Lockport Union-Sun & Journal — New York state’s so-called “creative” approach to eliminating the sale of synthetic drugs by attacking mislabeled packaging got a boost from an Erie County judge this week.
State Supreme Court Juge Frederick Marshall signed a consent order and judgment banning mislabeled or unlabeled products, including synthetic drugs like “bath salts” and synthetic marijuana that have been the subject of a recent statewide sweep of dozens of retailers.
One of the stores investigated is Pavilion International in Buffalo and Commack, where the store’s owner Pamo Nanwandi has also been ordered to pay $22,000 in penalties following an undercover investigation by Attorney General Eric Schneiderman.
The state has filed 12 lawsuits against 16 head shop locations, including Pavilion International, Schneiderman said.

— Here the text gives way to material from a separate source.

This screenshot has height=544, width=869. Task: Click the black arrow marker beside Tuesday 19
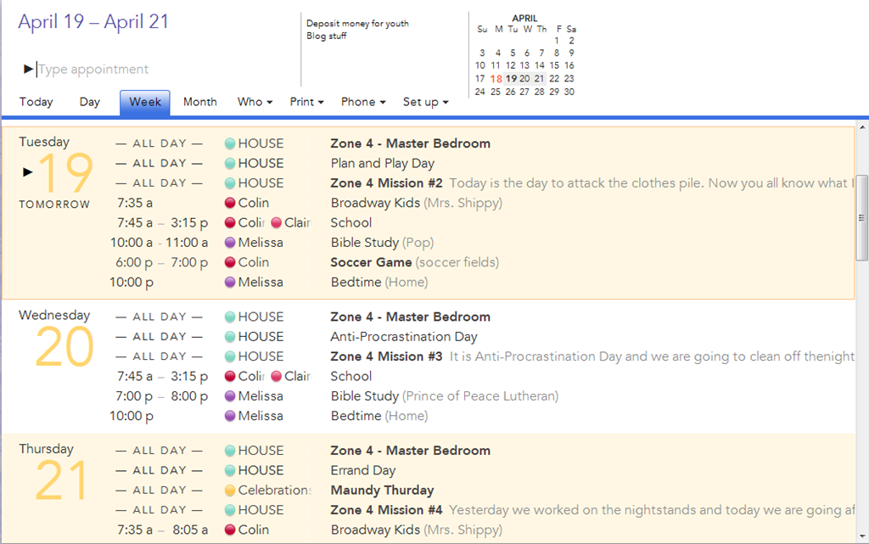(x=28, y=172)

Within 36 hours of filing the lawsuits, he said his office obtained temporary restraining orders from all 12 judges effectively removing the mislabeled products from the shelves. Monday’s order by Marshall permanently bans the retailer from selling synthetic drugs.

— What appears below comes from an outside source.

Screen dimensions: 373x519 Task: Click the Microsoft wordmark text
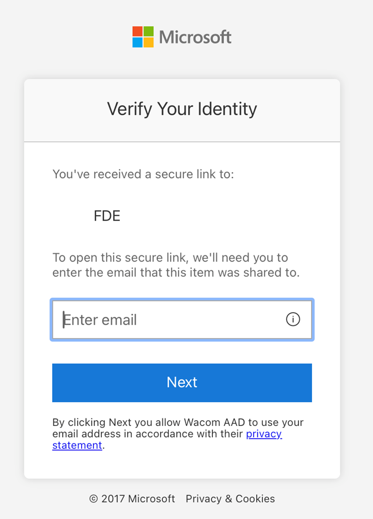tap(195, 37)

“The proliferation of synthetic drugs has become a crisis in Erie County, New York state and across the country,” Schneiderman said in a statement issued Wednesday. “The judge’s order proves that, by taking a creative approach in using the state’s existing labeling laws, we can get swift results to remove dangerous synthetic drugs from store shelves and hold sellers accountable for breaking the law.”
The state’s crackdown has targeted labeling rather than attempting to ban the actual chemicals in the products, which are often changed to skirt the laws.
“Although federal and state authorities have attempted to outlaw certain chemicals and their analogs and to remove these items from commerce, their efforts continue to fall short as the chemists and producers providing the products for head shops simply alter formulas and stay ahead of the legislation,” the statement reads.
Under New York state’s labeling law, Schneiderman said, the packaging of consumer commodities must, at a minimum, identify the name and place of business of the manufacturer, packer, or distributor, the common product name, the net quantity of contents, and the net quantity of servings, uses, or applications represented to be present with appropriate directions and warnings for customary use.
At the same time the statewide sweep on labeling has taken place, The U.S. Drug Enforcement Administration has conducted a nationwide sweep that is targeting the substances themselves, including those sold in this area.
That investigation came to Erie and Niagara counties July 26, when three head shops in the Tonawandas were targeted, and their proprietor, Fawzi Al-Arashi, 34, of Williamsville, was arrested.
While Schneiderman’s office worked alongside the DEA in that sweep, the investigations are separate, state officials said.
Al-Arashi was arrested at his home July 26 and charged with possession with intent to distribute a controlled substance analogue and conspiracy to possess with intent to distribute and distribution of a controlled substance analogue.